EXERCISE: All lines ahead of the one containing "[$Facebook] (1762, 17)" are to be left out; that line and each one after it, through the end of the records below, are to be duplicated exactly.

STORED DATA:
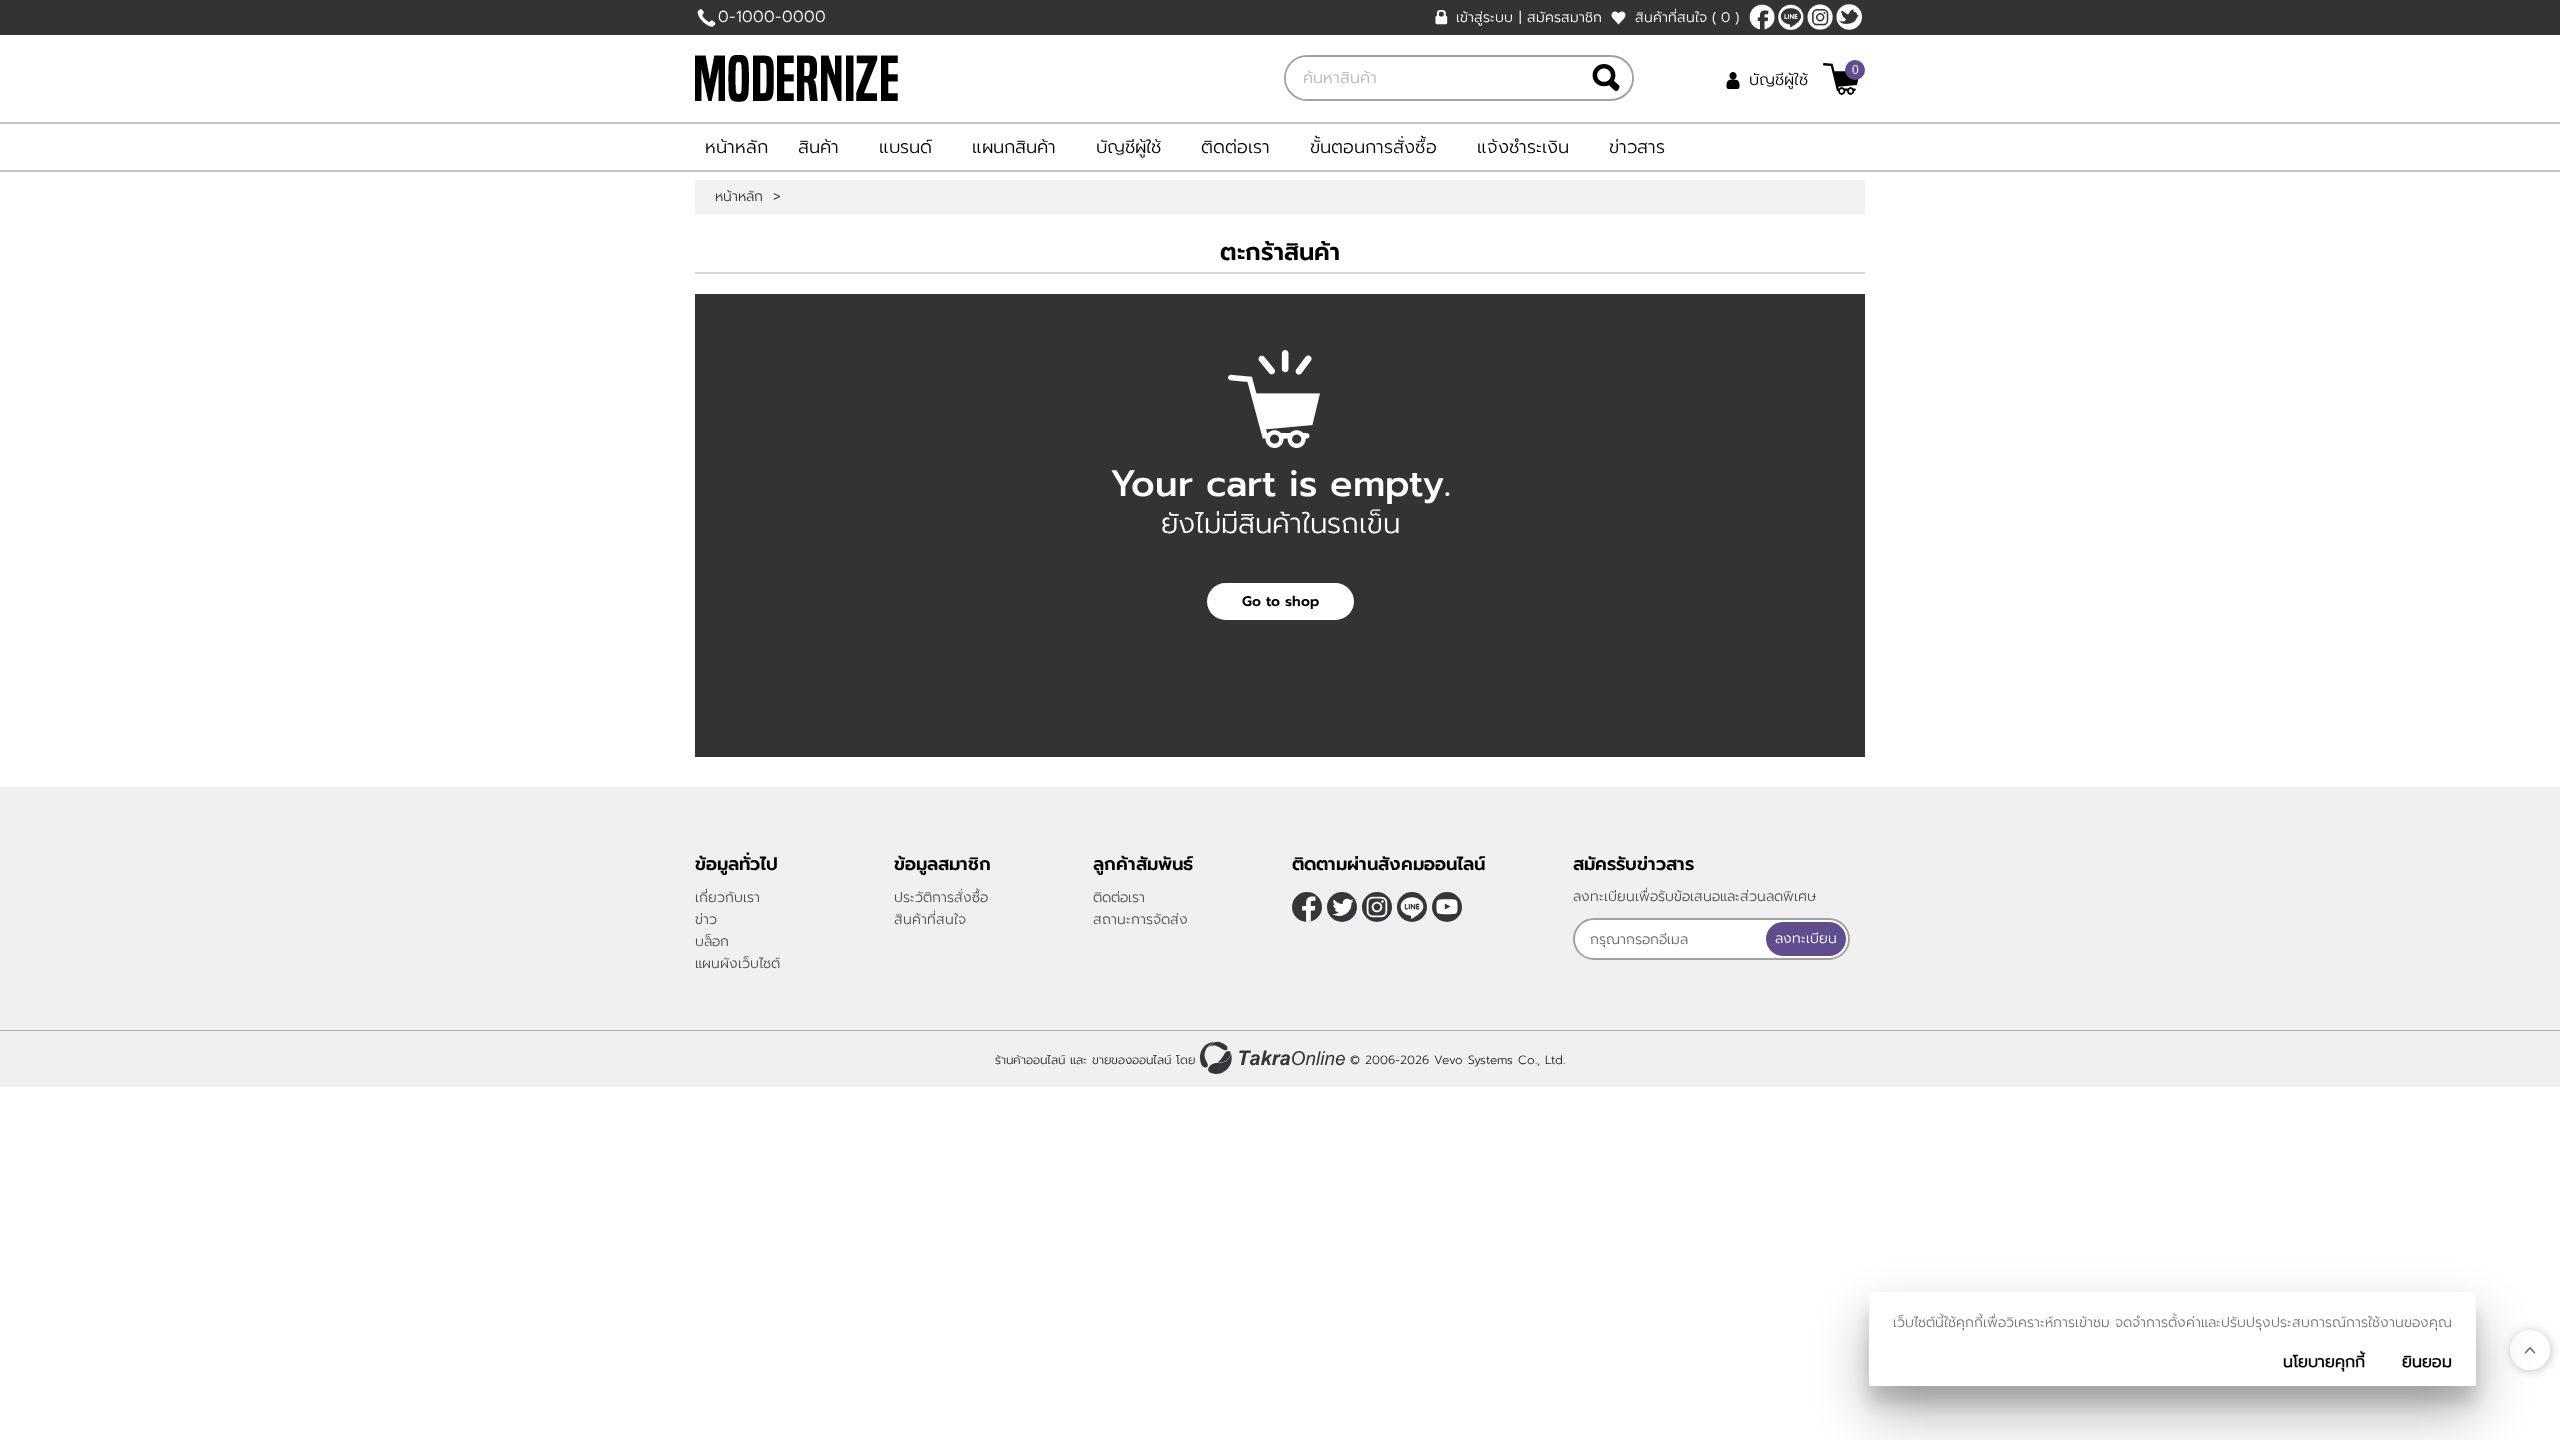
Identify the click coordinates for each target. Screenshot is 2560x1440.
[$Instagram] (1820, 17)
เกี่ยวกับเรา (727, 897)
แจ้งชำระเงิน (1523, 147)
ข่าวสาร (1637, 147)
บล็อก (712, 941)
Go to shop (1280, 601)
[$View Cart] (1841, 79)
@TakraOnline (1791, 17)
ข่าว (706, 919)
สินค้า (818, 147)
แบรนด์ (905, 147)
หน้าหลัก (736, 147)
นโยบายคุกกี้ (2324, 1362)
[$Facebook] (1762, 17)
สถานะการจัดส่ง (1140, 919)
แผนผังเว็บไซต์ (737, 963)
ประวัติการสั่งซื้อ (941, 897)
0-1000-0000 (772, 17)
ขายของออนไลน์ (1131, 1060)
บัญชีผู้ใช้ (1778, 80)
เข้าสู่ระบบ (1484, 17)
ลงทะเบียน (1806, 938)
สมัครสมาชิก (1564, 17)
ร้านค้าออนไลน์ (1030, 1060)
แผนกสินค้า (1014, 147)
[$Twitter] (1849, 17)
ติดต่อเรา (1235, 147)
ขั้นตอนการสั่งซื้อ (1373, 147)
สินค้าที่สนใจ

SOLVED EXERCISE:
[$Facebook] (1762, 17)
สถานะการจัดส่ง (1140, 919)
แผนผังเว็บไซต์ (737, 963)
ประวัติการสั่งซื้อ (941, 897)
0-1000-0000 (772, 17)
ขายของออนไลน์ (1131, 1060)
บัญชีผู้ใช้ (1778, 80)
เข้าสู่ระบบ (1484, 17)
ลงทะเบียน (1806, 938)
สมัครสมาชิก (1564, 17)
ร้านค้าออนไลน์ (1030, 1060)
แผนกสินค้า (1014, 147)
[$Twitter] (1849, 17)
ติดต่อเรา (1235, 147)
ขั้นตอนการสั่งซื้อ (1373, 147)
สินค้าที่สนใจ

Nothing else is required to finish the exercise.